▶ _What to do_
Retype each record shown below, leaving every character as it is.

*** Opening Available data ***

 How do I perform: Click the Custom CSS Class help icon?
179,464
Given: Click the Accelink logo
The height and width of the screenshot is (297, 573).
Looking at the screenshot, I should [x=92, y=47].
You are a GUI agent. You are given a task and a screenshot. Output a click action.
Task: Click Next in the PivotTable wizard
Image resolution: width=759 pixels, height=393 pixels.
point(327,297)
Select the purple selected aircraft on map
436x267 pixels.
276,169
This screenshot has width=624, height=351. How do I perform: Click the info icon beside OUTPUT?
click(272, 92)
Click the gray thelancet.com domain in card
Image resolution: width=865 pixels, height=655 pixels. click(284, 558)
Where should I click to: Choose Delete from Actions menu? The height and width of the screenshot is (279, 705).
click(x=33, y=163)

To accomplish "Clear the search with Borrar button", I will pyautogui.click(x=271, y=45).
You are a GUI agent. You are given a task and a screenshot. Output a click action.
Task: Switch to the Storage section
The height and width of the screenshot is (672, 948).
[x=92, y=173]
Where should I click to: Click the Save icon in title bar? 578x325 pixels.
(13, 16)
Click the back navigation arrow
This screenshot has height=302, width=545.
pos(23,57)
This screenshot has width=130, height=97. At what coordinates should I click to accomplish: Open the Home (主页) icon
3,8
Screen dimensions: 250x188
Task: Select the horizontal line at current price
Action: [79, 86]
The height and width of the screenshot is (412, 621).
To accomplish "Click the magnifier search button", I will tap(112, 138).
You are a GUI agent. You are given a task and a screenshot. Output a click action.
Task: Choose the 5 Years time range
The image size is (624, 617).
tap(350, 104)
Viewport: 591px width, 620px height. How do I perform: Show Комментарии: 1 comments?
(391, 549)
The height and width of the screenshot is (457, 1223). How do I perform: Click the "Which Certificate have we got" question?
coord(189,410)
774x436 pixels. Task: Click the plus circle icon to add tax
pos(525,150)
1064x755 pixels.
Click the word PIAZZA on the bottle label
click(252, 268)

*** Closing Available data ***

▶ _Answer_
 How do I perform: Click the Custom CSS Class help icon?
179,464
Given: Click the Accelink logo
The height and width of the screenshot is (297, 573).
Looking at the screenshot, I should [x=92, y=47].
You are a GUI agent. You are given a task and a screenshot. Output a click action.
Task: Click Next in the PivotTable wizard
Image resolution: width=759 pixels, height=393 pixels.
point(327,297)
Select the purple selected aircraft on map
436x267 pixels.
276,169
This screenshot has width=624, height=351. How do I perform: Click the info icon beside OUTPUT?
click(272, 92)
Click the gray thelancet.com domain in card
Image resolution: width=865 pixels, height=655 pixels. click(284, 558)
Where should I click to: Choose Delete from Actions menu? The height and width of the screenshot is (279, 705).
click(x=33, y=163)

To accomplish "Clear the search with Borrar button", I will pyautogui.click(x=271, y=45).
You are a GUI agent. You are given a task and a screenshot. Output a click action.
Task: Switch to the Storage section
The height and width of the screenshot is (672, 948).
[x=92, y=173]
Where should I click to: Click the Save icon in title bar? 578x325 pixels.
(13, 16)
Click the back navigation arrow
This screenshot has height=302, width=545.
pos(23,57)
This screenshot has width=130, height=97. At what coordinates should I click to accomplish: Open the Home (主页) icon
3,8
Screen dimensions: 250x188
Task: Select the horizontal line at current price
Action: [79, 86]
The height and width of the screenshot is (412, 621).
To accomplish "Click the magnifier search button", I will tap(112, 138).
You are a GUI agent. You are given a task and a screenshot. Output a click action.
Task: Choose the 5 Years time range
The image size is (624, 617).
tap(350, 104)
Viewport: 591px width, 620px height. How do I perform: Show Комментарии: 1 comments?
(391, 549)
The height and width of the screenshot is (457, 1223). How do I perform: Click the "Which Certificate have we got" question?
coord(189,410)
774x436 pixels. Task: Click the plus circle icon to add tax
pos(525,150)
1064x755 pixels.
Click the word PIAZZA on the bottle label
click(252, 268)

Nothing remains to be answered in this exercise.